鍵が無いので襖を開けられないと気がついて、鍵の場所が分からないので少し悩んで、連絡扉を始めて使って俺の部屋から布団を移動。
自分の布団をレイの部屋に敷いて、そこにレイを転がした。
間も無く初夏なので暑いのか、レイは布団を掛けた瞬間に腕で振り払い、足で蹴り飛ばした。
寝る姿にも品がない!!!
着物に袴姿で大の字で眠る彼女はどこからどう見ても少年である。美少年姿の彼女は、たまに男色家に狙われるので、普通に美人として暮らしたらどうなるかは明白。
俺の一世一代の告白を聞いていないし、無防備で品がなくて大の字で爆睡とは腹が立つ。
布団無しで眠れるけど、昔々を思い出して嫌な気分になるから苦手。
この時間に起きている知人で布団があるところ……と考えて、ご近所の引きこもりお坊ちゃんシンのことが脳裏によぎる。
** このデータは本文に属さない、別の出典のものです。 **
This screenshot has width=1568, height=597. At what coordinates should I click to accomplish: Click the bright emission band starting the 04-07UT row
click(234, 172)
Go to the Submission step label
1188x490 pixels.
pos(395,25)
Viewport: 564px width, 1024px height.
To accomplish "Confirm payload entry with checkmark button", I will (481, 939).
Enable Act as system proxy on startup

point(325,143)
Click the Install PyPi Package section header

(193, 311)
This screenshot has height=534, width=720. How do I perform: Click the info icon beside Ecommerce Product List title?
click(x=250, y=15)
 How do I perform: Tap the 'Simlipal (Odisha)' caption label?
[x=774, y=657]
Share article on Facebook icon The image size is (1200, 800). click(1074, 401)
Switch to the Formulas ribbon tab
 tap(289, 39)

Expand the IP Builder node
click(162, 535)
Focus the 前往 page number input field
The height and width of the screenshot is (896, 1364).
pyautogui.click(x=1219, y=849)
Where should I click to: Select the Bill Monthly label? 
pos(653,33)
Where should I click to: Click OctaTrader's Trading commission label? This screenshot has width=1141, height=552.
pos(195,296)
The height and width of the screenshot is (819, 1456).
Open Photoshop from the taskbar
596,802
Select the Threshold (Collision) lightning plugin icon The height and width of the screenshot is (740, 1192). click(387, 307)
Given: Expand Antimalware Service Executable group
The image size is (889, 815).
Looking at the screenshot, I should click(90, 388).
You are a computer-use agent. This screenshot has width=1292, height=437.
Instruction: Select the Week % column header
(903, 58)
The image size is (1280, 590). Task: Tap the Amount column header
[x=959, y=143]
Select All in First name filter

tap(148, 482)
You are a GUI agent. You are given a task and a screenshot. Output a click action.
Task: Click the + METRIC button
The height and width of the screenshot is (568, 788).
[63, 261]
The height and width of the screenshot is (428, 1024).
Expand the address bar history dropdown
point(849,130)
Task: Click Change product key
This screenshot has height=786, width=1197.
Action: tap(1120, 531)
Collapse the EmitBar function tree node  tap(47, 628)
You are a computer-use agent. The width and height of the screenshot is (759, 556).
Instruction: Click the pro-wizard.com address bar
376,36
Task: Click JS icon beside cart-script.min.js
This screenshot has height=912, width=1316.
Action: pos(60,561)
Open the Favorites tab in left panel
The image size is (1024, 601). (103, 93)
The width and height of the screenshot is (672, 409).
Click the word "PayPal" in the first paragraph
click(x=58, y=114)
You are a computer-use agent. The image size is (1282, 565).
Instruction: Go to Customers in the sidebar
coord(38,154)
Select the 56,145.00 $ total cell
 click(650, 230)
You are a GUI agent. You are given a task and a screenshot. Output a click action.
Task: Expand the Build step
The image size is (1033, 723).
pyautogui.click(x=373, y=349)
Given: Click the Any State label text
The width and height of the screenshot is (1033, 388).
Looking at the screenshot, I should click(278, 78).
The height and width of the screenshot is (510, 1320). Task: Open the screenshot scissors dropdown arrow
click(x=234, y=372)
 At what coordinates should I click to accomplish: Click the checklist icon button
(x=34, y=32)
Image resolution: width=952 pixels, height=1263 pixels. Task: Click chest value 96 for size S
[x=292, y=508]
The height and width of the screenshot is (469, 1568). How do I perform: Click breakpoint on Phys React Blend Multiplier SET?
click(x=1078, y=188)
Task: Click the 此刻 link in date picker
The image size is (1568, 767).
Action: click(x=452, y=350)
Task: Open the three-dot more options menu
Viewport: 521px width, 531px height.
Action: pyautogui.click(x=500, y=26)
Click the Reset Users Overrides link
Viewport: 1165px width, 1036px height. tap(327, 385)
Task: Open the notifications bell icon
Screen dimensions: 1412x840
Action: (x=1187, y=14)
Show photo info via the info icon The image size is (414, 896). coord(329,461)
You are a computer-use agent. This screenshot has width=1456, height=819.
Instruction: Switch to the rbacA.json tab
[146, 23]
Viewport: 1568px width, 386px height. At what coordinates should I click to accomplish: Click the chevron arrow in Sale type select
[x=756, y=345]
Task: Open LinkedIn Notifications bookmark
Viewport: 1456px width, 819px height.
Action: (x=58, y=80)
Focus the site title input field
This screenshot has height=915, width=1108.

今のところ、毎日マリと共にこの長屋に食事をしにくるし、目の光がどんどん良くなっているけど、まだまだ手放しにするつもりはないので様子見も兼ねて突撃。
シンという青年は、どうやら強引な方が良い性格なのもあり。
夜中に玄関の呼び鐘を鳴らしてもまず出てこないだろう。
以前は幽霊屋敷へ肝試しをしにくる区民が中へ入り、それをおどかしたり、兵官へ突き出していた男なのに、今は婚約者が大切なのか門に閂をしていた。
これだと呼び鐘を鳴らさずに、シンに会うことは困難。迷っていたら、目の前の門がゆっくりと開いた。
「シンさん。このような夜更けにお腹が減ったからとレイさんを起こしにいくなんて迷惑です。ご飯なら私が炊きます」
「やかましい。うつけ者の君が夜に火を使ったら屋敷が全焼する。今、筆が乗って……」
シンとマリが俺を見つけて停止したので、とりあえず「こんばんは」と挨拶。
「ユミトさん。こんばんは。お仕事お疲れ様でございます」
「……赤鹿が居ないから一度小屋へ行って、わざわざここへ来たってことだろう。こんな夜中に何の用だ?」
マリはにこやかに笑ってくれたのに、シンは敵対心剥き出しの怒り顔。
嫉妬させたらええ事があるかも、とレイが俺にマリとなるべく楽しそうにしなさいと言うからこうなる。
長屋の男達が雲の上のお嬢様にデレデレしているのもあるけど、婚約者がいる女に惚れたって無意味だし、マリと彼らでは身分格差が激しいのでそういう意味でも無理だから、彼らの心の保護も目的だけど。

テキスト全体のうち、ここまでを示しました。